EXERCISE A
Return every line of the entries that contains the word "Viewport". Case counts.
** BEGIN SOURCE EXCERPT **
# Water Dripping from Nails in Attic



## twillkickers (Jan 12, 2021)

See attached photos. I moved into this house during summer and never noticed this problem. However now that the weather is starting to get cold, I've noticed water droplets on top of the boxes I was storing in the attic. After looking up at the attic ceiling, I noticed that water seemed to be collecting on the nails. The roof on this place is around 20 years old, but I am wondering if the problem is something else. Is my attic getting too humid? How might I mitigate the problem?


----------



## roofermann (Jul 7, 2012)

Condensation, look into your attic ventilation. Inadequate airsealing and insulation can also be a factor.


----------



## Oasis5129 (Dec 18, 2020)

twillkickers said:


> See attached photos. I moved into this house during summer and never noticed this problem. However now that the weather is starting to get cold, I've noticed water droplets on top of the boxes I was storing in the attic. After looking up at the attic ceiling, I noticed that water seemed to be collecting on the nails. The roof on this place is around 20 years old, but I am wondering if the problem is something else. Is my attic getting too humid? How might I mitigate the problem?
** END SOURCE EXCERPT **
** BEGIN DATASET ENTRIES **
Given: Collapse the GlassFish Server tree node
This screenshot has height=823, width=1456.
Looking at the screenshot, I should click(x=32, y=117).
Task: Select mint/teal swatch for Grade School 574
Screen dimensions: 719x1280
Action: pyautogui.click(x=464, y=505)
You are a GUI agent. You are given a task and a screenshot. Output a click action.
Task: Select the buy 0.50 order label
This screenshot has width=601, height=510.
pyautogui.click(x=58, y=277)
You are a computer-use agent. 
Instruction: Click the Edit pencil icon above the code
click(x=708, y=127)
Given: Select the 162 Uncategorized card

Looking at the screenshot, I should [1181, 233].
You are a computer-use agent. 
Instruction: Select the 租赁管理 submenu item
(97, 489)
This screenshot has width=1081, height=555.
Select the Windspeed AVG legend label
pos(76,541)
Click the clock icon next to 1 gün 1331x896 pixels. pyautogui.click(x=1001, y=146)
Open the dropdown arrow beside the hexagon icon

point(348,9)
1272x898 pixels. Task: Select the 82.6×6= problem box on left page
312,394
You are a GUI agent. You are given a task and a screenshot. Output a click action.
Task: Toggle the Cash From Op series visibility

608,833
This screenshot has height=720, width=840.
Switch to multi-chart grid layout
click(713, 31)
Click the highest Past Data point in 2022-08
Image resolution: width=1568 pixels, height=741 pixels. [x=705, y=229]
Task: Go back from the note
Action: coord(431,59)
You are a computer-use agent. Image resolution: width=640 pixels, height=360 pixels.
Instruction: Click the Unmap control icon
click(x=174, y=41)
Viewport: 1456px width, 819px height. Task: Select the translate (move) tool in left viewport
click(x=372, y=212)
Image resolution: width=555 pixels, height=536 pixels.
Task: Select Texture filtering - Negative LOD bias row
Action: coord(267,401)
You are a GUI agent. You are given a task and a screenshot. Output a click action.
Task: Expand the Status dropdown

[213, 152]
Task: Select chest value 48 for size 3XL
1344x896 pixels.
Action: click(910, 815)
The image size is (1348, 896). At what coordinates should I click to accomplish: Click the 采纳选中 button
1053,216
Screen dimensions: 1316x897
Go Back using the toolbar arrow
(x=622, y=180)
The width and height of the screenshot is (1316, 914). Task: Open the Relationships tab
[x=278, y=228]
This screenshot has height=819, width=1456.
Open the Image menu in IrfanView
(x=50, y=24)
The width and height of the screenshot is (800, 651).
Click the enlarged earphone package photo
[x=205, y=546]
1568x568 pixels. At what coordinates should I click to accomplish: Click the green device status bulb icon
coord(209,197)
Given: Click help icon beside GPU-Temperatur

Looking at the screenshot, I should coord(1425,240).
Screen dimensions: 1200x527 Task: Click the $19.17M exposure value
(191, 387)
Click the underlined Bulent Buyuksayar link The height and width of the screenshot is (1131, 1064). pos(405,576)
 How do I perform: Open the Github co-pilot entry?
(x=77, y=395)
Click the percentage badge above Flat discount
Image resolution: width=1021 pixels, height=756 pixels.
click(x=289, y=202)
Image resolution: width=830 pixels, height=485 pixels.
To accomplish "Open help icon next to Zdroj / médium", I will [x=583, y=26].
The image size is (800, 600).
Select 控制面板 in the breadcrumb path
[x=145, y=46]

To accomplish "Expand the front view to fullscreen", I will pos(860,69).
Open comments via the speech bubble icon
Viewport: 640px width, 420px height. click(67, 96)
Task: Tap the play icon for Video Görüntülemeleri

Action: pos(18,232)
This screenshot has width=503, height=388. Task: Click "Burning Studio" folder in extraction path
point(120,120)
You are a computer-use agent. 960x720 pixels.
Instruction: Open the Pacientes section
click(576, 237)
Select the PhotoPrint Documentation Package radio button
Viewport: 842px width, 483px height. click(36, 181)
** END DATASET ENTRIES **
EXERCISE B
In the attic forum thread, what does the first reply give as the cause of the water on the nails, and what does it say to look into? Answer in one to three sentences.

COMPLETE RESPONSE A
Viewport: 1456px width, 819px height. Task: Select the translate (move) tool in left viewport
Viewport: 640px width, 420px height. click(67, 96)
Viewport: 842px width, 483px height. click(36, 181)

COMPLETE RESPONSE B
The reply identifies the cause as condensation and says to look into the attic ventilation. It adds that inadequate airsealing and insulation can also be a factor.